(WHAT IS REQUIRED) Exact copy, no pictures: every line from the one that contains "This screenshot has height=887, width=1445." through the end of the data below, and nothing else.

---- SUPPLIED MATERIAL

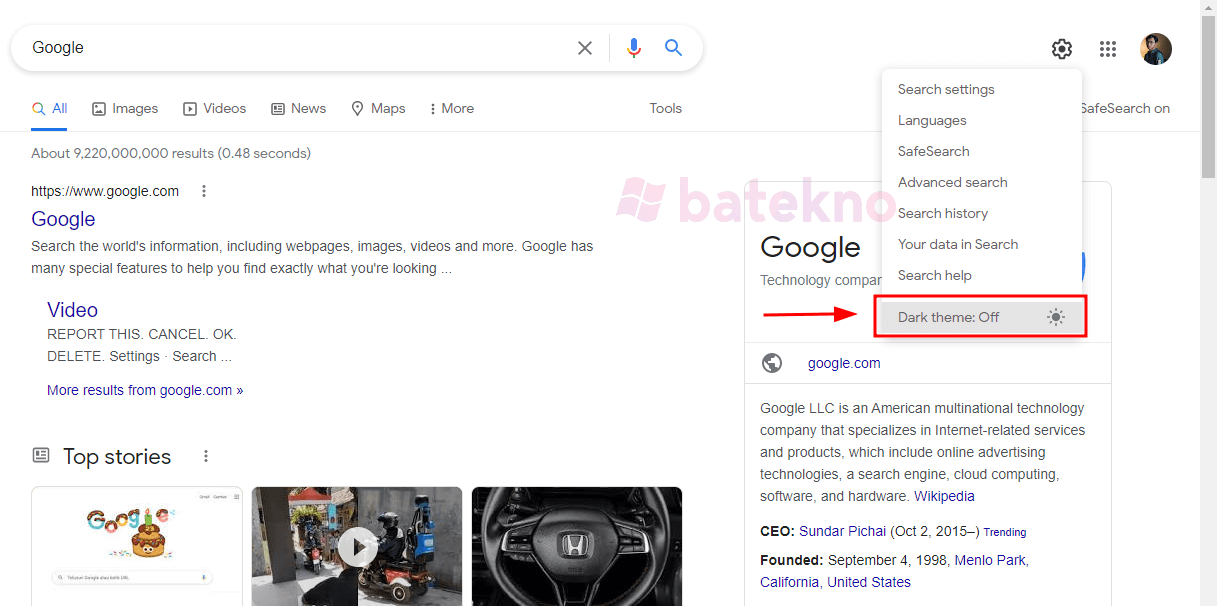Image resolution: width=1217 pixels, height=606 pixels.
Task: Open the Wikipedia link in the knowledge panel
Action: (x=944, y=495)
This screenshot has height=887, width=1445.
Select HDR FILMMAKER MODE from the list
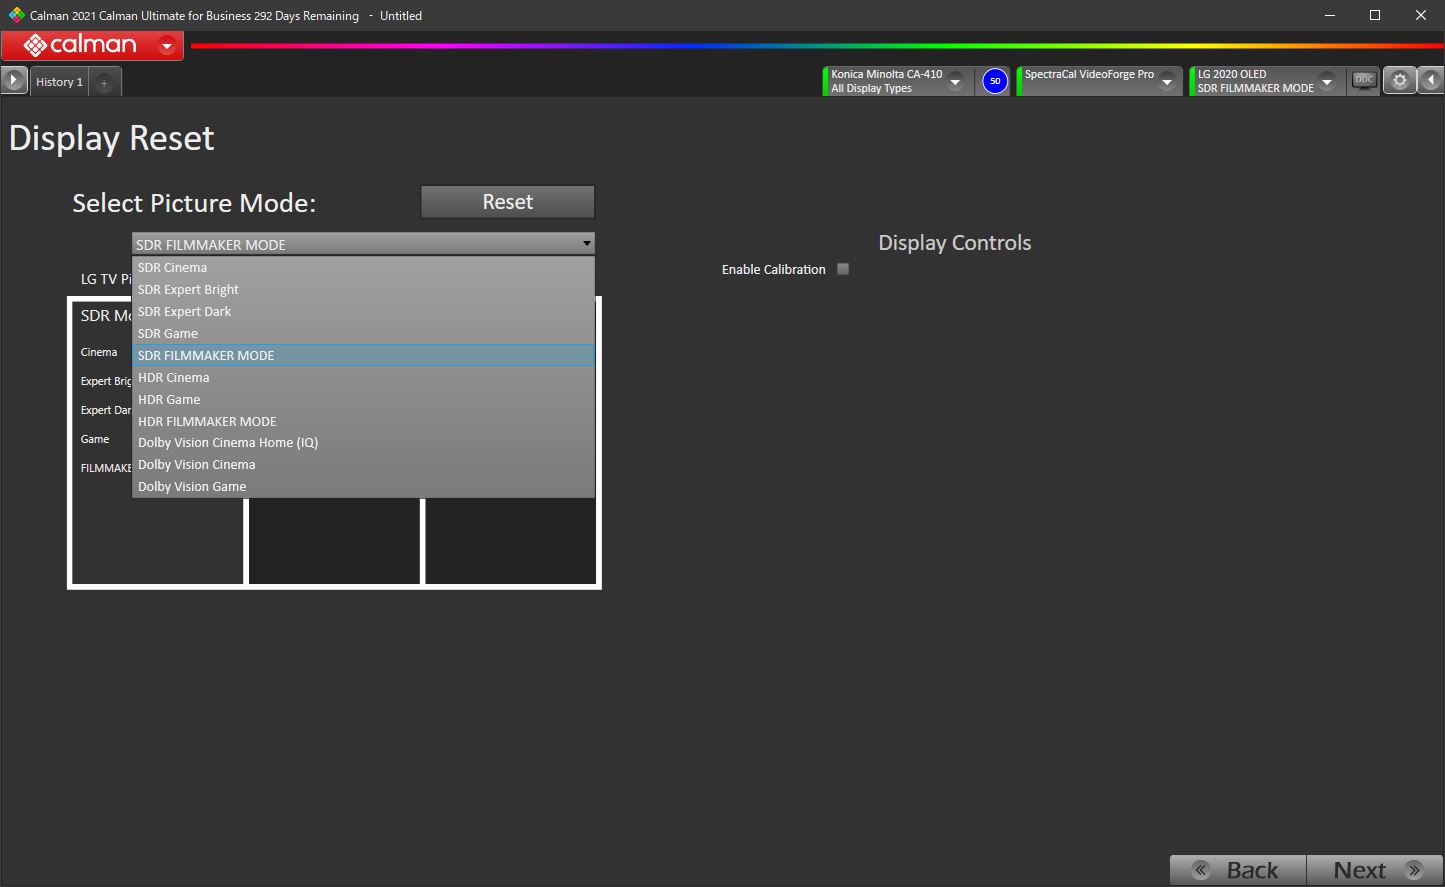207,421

--------

(WRITTEN RESPONSE)
This screenshot has height=887, width=1445.
Select HDR FILMMAKER MODE from the list
207,421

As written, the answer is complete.